» **LISTED RECORDS**:

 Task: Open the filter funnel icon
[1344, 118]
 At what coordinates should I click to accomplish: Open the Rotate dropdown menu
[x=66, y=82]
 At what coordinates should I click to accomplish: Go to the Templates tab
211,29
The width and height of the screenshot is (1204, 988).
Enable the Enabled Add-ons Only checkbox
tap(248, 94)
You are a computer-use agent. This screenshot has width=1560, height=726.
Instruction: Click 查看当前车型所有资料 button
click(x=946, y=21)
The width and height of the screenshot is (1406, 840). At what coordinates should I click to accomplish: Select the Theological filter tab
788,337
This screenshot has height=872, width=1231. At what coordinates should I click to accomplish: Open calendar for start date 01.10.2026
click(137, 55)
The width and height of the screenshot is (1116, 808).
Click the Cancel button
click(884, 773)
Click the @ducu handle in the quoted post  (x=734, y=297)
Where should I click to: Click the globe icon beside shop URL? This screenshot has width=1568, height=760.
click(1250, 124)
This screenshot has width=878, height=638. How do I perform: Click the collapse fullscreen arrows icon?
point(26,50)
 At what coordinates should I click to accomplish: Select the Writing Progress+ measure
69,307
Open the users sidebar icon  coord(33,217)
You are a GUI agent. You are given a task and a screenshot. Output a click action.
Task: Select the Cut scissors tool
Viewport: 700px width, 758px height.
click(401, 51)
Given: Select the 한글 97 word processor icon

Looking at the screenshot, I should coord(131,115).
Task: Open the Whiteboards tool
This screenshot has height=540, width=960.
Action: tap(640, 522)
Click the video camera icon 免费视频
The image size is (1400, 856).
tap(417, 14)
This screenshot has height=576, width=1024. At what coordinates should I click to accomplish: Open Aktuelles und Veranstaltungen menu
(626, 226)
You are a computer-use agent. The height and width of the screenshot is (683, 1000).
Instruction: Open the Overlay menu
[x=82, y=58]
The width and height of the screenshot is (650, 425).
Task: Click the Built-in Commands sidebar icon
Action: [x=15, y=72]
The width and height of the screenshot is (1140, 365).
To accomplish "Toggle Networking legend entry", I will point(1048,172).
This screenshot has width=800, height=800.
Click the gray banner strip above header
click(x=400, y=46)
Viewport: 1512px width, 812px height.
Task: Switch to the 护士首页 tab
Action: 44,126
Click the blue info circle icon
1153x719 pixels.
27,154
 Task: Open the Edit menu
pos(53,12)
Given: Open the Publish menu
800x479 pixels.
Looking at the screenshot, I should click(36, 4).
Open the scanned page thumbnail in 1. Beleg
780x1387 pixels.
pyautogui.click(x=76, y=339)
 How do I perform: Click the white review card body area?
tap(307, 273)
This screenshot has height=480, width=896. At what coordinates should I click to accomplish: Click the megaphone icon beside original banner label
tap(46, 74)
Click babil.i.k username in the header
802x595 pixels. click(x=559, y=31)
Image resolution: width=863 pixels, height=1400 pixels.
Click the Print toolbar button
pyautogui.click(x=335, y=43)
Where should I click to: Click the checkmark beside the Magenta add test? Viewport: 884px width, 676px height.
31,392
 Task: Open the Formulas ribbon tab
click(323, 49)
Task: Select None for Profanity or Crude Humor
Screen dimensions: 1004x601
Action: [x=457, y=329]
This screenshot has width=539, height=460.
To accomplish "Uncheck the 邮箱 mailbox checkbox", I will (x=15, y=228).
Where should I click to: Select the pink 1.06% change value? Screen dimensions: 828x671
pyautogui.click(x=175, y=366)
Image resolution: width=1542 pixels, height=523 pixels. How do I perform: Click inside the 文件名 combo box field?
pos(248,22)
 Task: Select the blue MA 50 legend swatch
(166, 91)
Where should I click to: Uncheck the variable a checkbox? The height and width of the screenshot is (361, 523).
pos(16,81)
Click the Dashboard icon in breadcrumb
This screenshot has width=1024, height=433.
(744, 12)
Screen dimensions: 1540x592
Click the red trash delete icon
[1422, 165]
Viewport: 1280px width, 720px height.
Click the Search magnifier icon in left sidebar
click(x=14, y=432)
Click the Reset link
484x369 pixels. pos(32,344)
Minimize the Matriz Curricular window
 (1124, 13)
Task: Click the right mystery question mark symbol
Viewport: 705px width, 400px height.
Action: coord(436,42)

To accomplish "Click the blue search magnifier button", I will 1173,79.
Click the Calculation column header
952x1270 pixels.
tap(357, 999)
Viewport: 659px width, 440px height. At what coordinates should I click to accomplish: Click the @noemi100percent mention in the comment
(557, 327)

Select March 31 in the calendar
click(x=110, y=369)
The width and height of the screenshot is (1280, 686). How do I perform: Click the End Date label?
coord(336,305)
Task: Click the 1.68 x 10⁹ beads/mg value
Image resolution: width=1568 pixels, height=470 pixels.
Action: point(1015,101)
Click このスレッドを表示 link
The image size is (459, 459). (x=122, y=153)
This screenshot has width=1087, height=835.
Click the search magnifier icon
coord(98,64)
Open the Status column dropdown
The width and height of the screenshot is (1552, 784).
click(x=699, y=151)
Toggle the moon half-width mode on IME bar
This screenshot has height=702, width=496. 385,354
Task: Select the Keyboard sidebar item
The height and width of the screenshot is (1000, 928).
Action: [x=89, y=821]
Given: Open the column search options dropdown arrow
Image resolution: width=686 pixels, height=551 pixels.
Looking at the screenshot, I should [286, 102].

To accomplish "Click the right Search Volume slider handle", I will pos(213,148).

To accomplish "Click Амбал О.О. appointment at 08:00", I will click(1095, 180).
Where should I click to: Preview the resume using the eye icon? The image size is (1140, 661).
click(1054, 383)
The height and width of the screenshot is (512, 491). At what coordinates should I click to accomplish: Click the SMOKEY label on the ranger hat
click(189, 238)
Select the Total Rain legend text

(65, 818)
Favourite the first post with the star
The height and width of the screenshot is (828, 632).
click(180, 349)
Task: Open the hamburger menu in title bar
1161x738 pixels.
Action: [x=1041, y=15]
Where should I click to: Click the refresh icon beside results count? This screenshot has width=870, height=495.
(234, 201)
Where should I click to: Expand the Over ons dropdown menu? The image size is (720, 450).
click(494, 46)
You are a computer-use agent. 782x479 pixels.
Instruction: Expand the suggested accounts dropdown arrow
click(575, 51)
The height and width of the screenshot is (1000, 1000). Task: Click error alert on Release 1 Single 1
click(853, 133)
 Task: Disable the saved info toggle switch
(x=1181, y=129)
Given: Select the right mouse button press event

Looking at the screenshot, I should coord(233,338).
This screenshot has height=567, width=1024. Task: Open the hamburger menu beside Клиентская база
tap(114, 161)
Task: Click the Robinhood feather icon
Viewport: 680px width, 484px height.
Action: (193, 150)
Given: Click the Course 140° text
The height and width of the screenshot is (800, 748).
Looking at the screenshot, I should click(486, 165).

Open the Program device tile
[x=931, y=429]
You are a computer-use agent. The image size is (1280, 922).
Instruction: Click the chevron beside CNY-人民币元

» **ACTION ITEM**: A bare number is the whole answer: the tally of lines in the listing above that include "computer".

» **YOUR RESPONSE**: 4